Your output must be the lines below from the line containing "Where should I click to: Click" to the line containing "Task: Click the 4월 date on time axis", both lines included, reproduced exactly and without pictures.

____

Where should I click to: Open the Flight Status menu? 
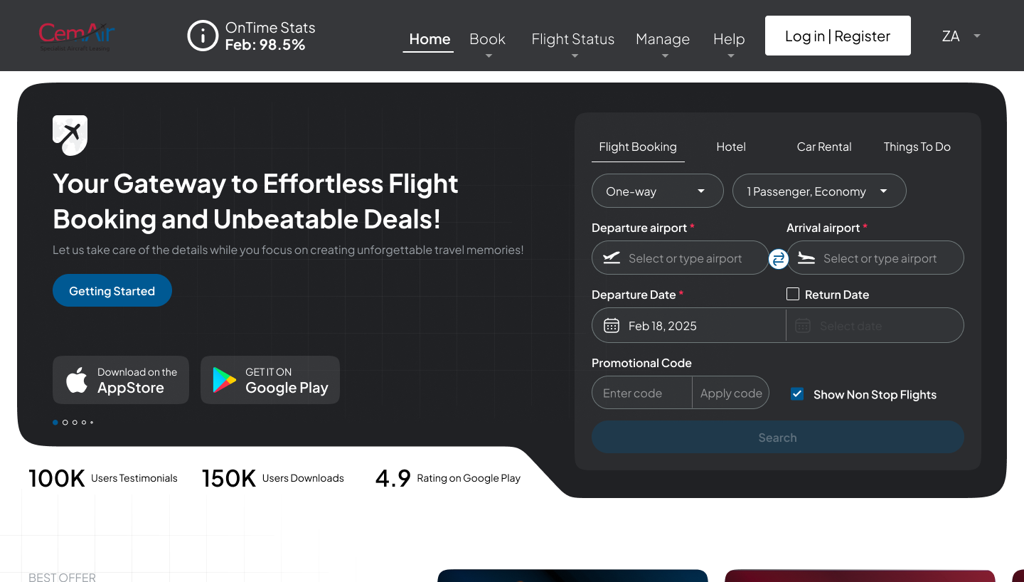[x=573, y=40]
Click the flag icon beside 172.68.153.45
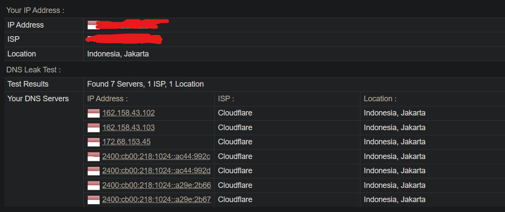505x212 pixels. [x=93, y=142]
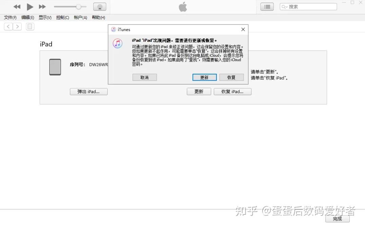Click the music note icon in the iTunes dialog
This screenshot has width=365, height=226.
click(x=117, y=44)
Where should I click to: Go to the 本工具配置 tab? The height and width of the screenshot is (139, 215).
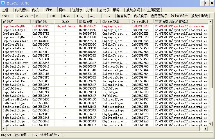pos(151,10)
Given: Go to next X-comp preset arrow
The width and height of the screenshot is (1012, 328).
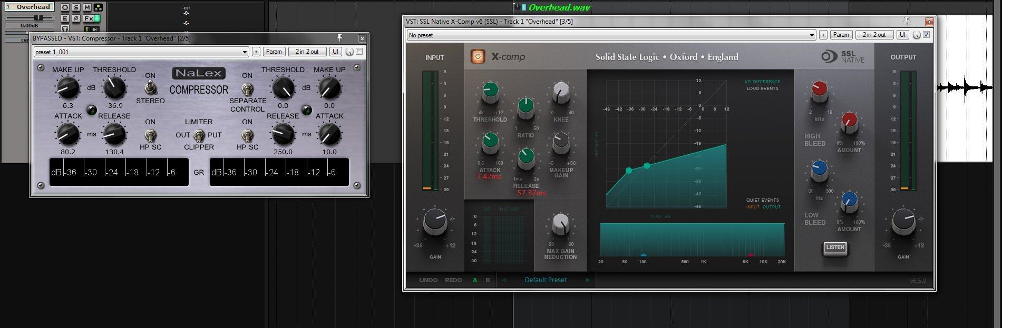Looking at the screenshot, I should [588, 280].
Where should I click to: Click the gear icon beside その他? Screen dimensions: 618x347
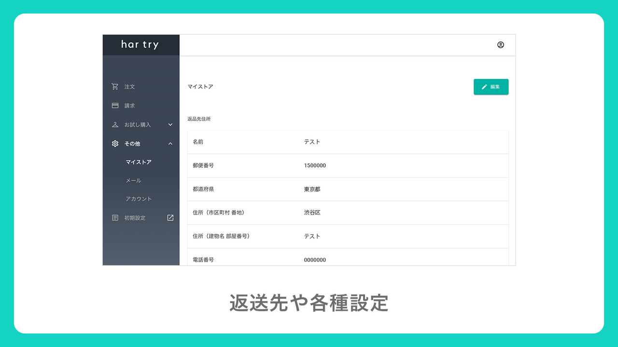(114, 144)
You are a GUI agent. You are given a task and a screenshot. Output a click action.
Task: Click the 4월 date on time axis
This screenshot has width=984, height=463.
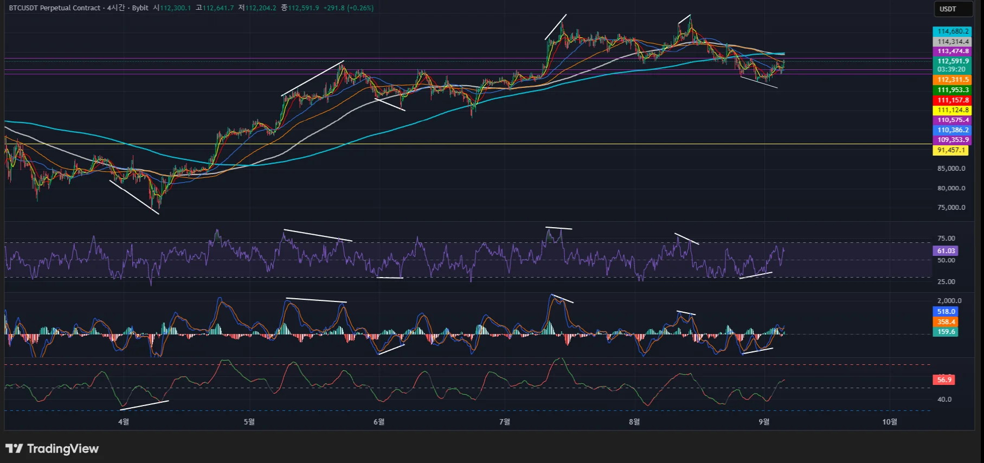(x=124, y=422)
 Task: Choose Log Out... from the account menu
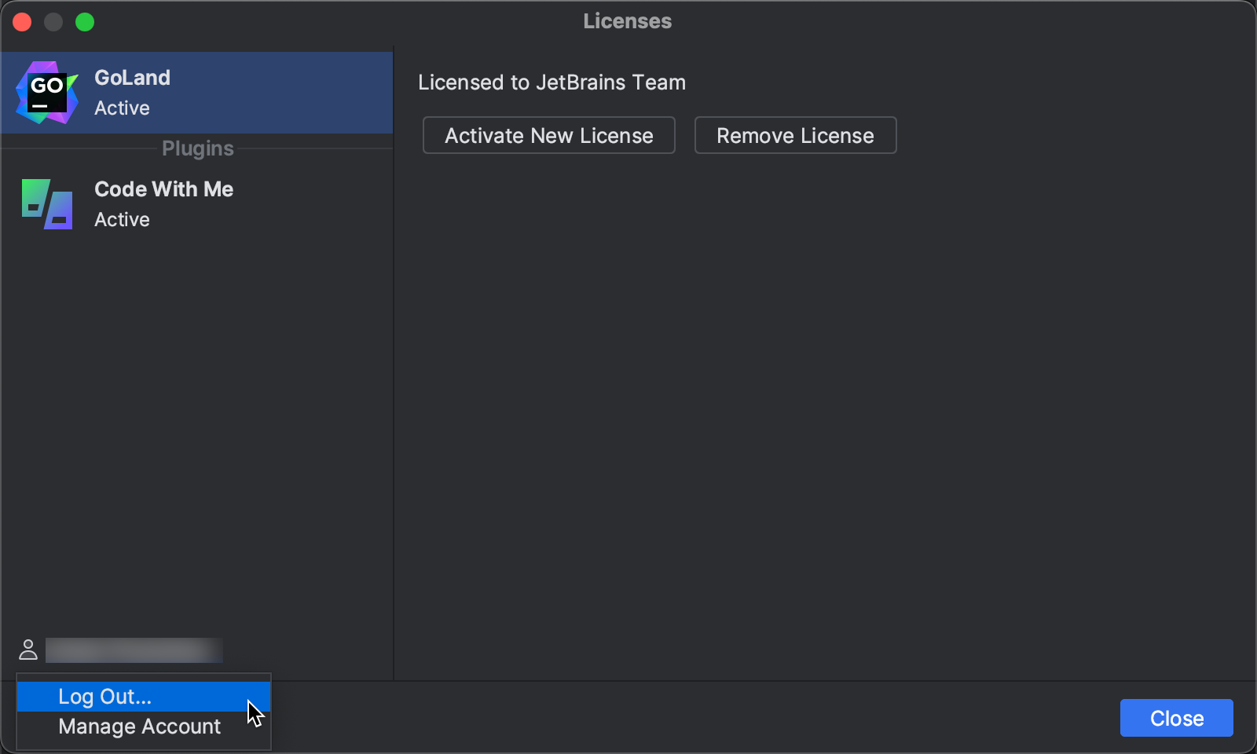[x=104, y=697]
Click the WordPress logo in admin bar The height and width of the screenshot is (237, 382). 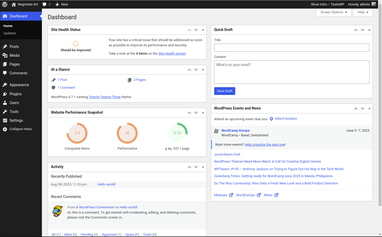(x=5, y=4)
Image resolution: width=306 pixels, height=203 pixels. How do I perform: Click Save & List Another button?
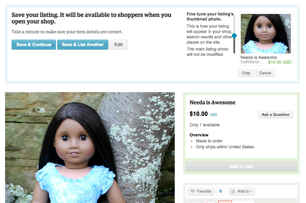click(x=83, y=45)
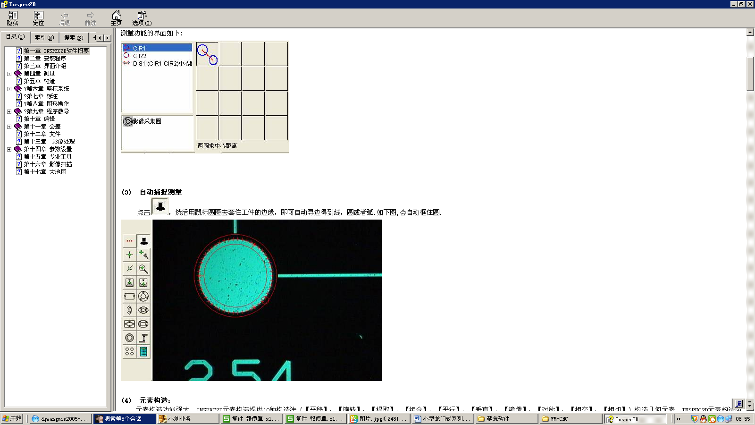Expand the 第十四章 参数设置 tree node

pos(9,149)
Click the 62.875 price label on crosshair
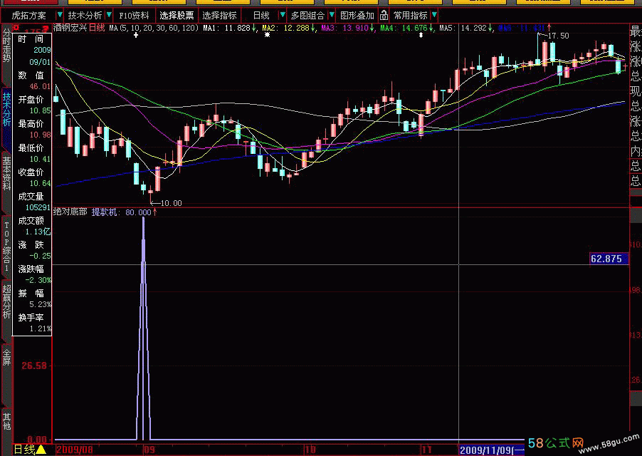Image resolution: width=642 pixels, height=456 pixels. 609,259
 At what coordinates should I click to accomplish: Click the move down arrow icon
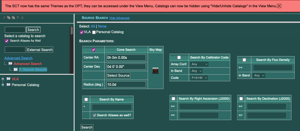coord(22,18)
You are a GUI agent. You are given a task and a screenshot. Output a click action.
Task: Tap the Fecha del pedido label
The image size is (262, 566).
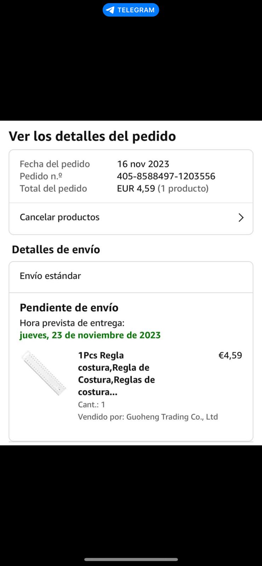(x=55, y=164)
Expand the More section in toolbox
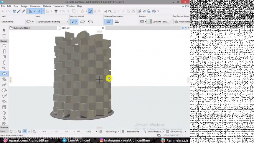Screen dimensions: 254x143 point(3,131)
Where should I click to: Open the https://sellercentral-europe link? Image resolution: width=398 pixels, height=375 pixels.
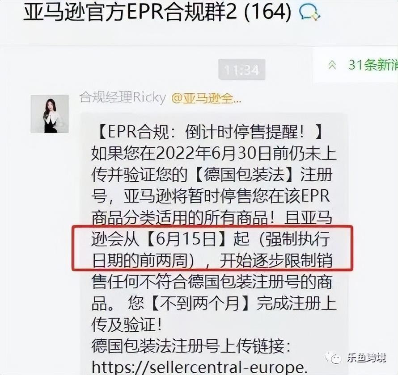(198, 367)
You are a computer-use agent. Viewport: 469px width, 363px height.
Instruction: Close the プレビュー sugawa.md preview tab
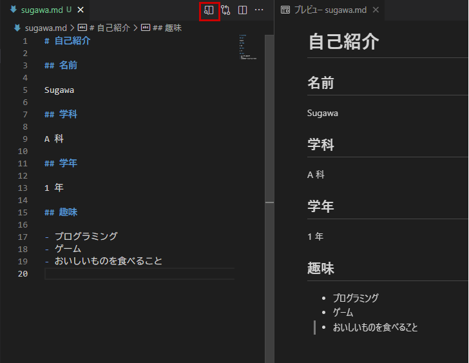point(376,10)
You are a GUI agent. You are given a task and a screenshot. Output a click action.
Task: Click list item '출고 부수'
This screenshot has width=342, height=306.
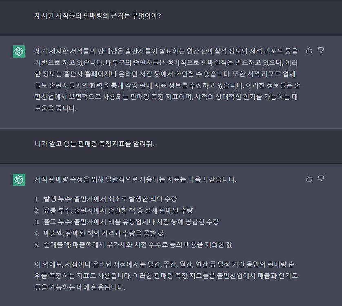[x=131, y=222]
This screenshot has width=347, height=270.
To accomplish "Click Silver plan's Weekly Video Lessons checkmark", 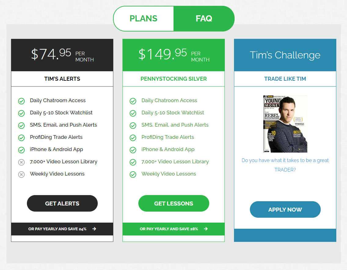I will tap(133, 174).
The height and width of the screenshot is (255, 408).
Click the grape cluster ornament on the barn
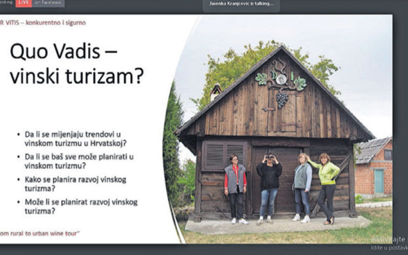(282, 99)
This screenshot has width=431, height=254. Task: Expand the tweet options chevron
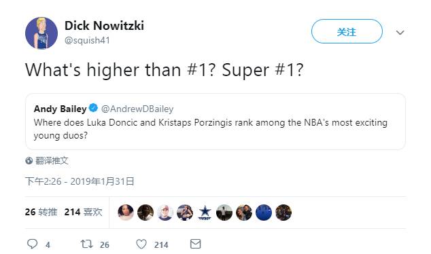[400, 33]
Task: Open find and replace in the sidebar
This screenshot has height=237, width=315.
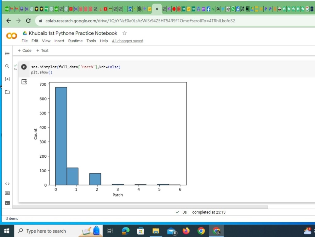Action: [x=7, y=66]
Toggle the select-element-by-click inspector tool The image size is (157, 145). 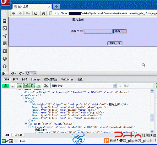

____

### Response to the task
Where should I click to: Click the gear icon beside その他? Screen dimensions: 618x347
(114, 144)
You are a GUI agent. You are given a task and a screenshot. Output a click action.
Task: Click the 4월 date on time axis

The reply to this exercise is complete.